If the freedom of speech is taken away then dumb and silent we may be led, like sheep to the slaughter.

- George Washington

Saturday 9 January 2010

Tovarishch Harman - update

More detail about la Harman's conviction in The Times today. Further to my post of yesterday, it seems that the charges for using a mobile phone were not dropped, but were subsumed into the main charge of Driving Without Due Care:

Explaining why Ms Harman was not prosecuted for driving while using a hand-held telephone, Michael Jennings, reviewing lawyer from the Crown Prosecution Service’s special crime division, said: “Ms Harman’s guilty plea to driving without due care and attention included her admitting that she had been using a mobile phone at the time.

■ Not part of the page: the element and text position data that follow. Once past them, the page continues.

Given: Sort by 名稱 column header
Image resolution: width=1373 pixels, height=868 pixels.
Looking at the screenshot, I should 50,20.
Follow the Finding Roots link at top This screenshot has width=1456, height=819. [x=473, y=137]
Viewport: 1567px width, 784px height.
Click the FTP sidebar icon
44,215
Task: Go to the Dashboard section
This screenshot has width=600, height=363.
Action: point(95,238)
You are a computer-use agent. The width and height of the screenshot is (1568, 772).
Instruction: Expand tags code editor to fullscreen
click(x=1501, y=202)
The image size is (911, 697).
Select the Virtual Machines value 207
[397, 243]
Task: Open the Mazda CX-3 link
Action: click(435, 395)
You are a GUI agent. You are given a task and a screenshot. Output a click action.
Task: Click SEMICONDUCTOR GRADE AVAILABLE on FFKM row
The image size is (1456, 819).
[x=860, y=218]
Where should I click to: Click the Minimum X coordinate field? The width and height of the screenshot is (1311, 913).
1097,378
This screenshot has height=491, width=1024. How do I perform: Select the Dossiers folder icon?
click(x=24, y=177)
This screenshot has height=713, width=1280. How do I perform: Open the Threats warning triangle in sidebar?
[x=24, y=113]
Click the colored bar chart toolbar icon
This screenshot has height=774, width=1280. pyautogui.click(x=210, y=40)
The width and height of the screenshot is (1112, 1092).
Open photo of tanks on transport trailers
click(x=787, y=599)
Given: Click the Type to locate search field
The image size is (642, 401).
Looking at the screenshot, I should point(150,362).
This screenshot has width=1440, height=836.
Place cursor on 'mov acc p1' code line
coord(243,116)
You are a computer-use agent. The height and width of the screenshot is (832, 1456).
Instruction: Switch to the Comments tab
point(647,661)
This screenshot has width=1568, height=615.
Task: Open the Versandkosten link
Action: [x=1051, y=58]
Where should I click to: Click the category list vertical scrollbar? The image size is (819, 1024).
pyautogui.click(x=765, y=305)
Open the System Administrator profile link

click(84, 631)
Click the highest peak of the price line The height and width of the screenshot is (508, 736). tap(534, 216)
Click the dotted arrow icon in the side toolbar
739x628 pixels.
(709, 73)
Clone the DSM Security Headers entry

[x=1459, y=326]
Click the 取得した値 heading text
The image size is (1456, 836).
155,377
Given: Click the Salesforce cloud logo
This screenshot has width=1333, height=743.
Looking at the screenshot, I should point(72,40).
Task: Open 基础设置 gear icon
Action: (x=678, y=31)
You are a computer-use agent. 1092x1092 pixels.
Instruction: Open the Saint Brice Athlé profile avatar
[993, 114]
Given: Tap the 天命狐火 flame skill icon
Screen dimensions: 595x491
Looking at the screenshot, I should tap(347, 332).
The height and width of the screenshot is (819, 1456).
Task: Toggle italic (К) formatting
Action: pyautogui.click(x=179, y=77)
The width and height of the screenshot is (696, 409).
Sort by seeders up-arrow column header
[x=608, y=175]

In accepting Ms Harman’s guilty plea, the CPS was satisfied that the court would have enough sentencing power to impose a penalty which could reflect her total offending.”

Of course, she pleaded guilty, so that makes it all right. ("I have paid back the excess amount in full, so it is right that we should draw a line under this and move on to the things the British people are really interested in ...")

As for leaving the scene of an accident and/or failing to report, well ...

It emerged that prosecutors had considered charging Ms Harman with failing to report the accident, which carries a sentence of six months in prison, discretionary disqualification, up to ten points and a maximum fine of £5,000, but there was insufficient evidence.

(My emphasis.)

Insufficient evidence? Did she leave the scene without exchanging details, or didn't she? Did she report it to the police afterwards or didn't she? It's hardly a shades-of-grey judgement call for the prosecutors. As with all the events of 2009, it seems that there is one rule for them and one for us.

Nigel Evans speaks for us all:

“I suspect there will be a few fuming motorists looking at that judgment and wondering how she got off so lightly.”

Precisely.

2 comments:

  1. Interesting - I'd love to see a comparative analysis of similar uncontested convictions. You can bet that if she was on a motorbike she would have been hammered.

    ReplyDelete
  2. You may be right, but I think a more pointed comparison would be with a middle-aged, employed, conviction-free, non-celebrity man, especially if said man had argued the toss with the arresting officer (for there would have been an arrest, not just a polite visit to one's Commons Offices). DWDCA, check, leaving the scene, check, failure to report, check, using mobile while in charge of a vehicle, check. Thousand pound fine and a six-month ban. Prison if he was found to have indecent images on his computer when they examined it looking for 'evidence' to support the prosecution. Bah.